## WORK REQUEST
Find the lines in the listing below that include the word "computer", and report how many there are, with nothing more.

((

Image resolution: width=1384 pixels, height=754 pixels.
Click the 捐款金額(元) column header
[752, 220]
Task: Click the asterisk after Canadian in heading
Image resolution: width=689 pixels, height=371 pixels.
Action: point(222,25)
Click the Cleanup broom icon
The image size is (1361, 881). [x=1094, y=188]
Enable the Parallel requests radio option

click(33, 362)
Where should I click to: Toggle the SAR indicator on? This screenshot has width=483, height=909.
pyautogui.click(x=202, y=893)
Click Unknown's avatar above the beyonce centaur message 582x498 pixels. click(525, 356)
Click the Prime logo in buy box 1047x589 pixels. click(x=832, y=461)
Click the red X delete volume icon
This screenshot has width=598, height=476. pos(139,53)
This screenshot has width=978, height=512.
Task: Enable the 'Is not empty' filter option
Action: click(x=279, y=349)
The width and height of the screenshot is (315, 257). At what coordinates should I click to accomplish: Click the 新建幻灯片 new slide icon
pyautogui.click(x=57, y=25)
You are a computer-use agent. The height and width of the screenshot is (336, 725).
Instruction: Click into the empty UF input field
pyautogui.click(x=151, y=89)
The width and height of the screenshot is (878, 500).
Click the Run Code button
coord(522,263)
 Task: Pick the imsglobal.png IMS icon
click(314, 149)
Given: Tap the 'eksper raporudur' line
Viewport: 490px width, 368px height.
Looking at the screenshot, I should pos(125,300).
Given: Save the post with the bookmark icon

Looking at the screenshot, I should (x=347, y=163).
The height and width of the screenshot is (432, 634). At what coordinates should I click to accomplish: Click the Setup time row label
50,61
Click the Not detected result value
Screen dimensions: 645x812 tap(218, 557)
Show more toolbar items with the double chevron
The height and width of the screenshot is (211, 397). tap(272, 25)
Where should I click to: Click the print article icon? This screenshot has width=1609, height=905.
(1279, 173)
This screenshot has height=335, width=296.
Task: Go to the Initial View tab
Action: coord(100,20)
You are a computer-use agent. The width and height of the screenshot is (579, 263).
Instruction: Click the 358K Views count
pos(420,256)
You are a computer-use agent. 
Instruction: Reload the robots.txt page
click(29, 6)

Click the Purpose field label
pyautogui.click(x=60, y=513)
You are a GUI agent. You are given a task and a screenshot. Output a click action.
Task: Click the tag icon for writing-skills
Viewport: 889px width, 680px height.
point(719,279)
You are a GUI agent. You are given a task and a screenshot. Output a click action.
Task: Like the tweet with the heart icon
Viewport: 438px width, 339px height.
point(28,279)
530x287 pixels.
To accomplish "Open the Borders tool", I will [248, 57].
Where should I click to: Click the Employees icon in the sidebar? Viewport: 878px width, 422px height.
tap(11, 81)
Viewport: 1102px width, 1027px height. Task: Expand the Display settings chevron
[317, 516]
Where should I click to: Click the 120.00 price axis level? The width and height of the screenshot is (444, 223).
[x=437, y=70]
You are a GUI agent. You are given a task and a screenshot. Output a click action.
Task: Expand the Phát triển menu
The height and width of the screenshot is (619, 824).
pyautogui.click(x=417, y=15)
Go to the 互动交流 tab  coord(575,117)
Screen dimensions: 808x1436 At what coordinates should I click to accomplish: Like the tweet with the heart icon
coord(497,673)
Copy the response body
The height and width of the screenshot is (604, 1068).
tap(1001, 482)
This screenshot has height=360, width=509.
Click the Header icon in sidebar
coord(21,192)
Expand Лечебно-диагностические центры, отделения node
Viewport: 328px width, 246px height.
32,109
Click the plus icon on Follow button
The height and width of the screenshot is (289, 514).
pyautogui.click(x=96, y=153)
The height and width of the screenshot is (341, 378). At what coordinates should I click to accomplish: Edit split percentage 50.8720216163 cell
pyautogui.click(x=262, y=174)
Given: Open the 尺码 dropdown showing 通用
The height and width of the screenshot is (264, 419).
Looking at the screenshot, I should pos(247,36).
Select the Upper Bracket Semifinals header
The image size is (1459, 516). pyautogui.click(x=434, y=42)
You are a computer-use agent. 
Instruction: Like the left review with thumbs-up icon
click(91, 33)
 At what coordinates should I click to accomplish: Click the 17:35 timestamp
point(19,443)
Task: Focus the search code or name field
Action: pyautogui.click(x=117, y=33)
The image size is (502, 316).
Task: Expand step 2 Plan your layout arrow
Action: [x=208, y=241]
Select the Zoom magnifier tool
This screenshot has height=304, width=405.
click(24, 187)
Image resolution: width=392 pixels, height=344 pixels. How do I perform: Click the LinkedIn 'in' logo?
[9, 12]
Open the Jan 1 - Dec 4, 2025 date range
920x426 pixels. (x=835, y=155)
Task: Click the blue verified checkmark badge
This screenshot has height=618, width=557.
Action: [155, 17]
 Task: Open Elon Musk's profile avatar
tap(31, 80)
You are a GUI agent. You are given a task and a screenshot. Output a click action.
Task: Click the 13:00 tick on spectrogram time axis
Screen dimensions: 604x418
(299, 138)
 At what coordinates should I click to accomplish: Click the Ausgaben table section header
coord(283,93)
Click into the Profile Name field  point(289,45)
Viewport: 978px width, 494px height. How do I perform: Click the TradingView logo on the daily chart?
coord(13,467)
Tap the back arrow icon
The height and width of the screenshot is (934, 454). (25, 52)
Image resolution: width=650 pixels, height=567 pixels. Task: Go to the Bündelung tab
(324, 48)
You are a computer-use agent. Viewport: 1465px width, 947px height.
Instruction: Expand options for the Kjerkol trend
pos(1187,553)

))

## EXPECTED OUTPUT
5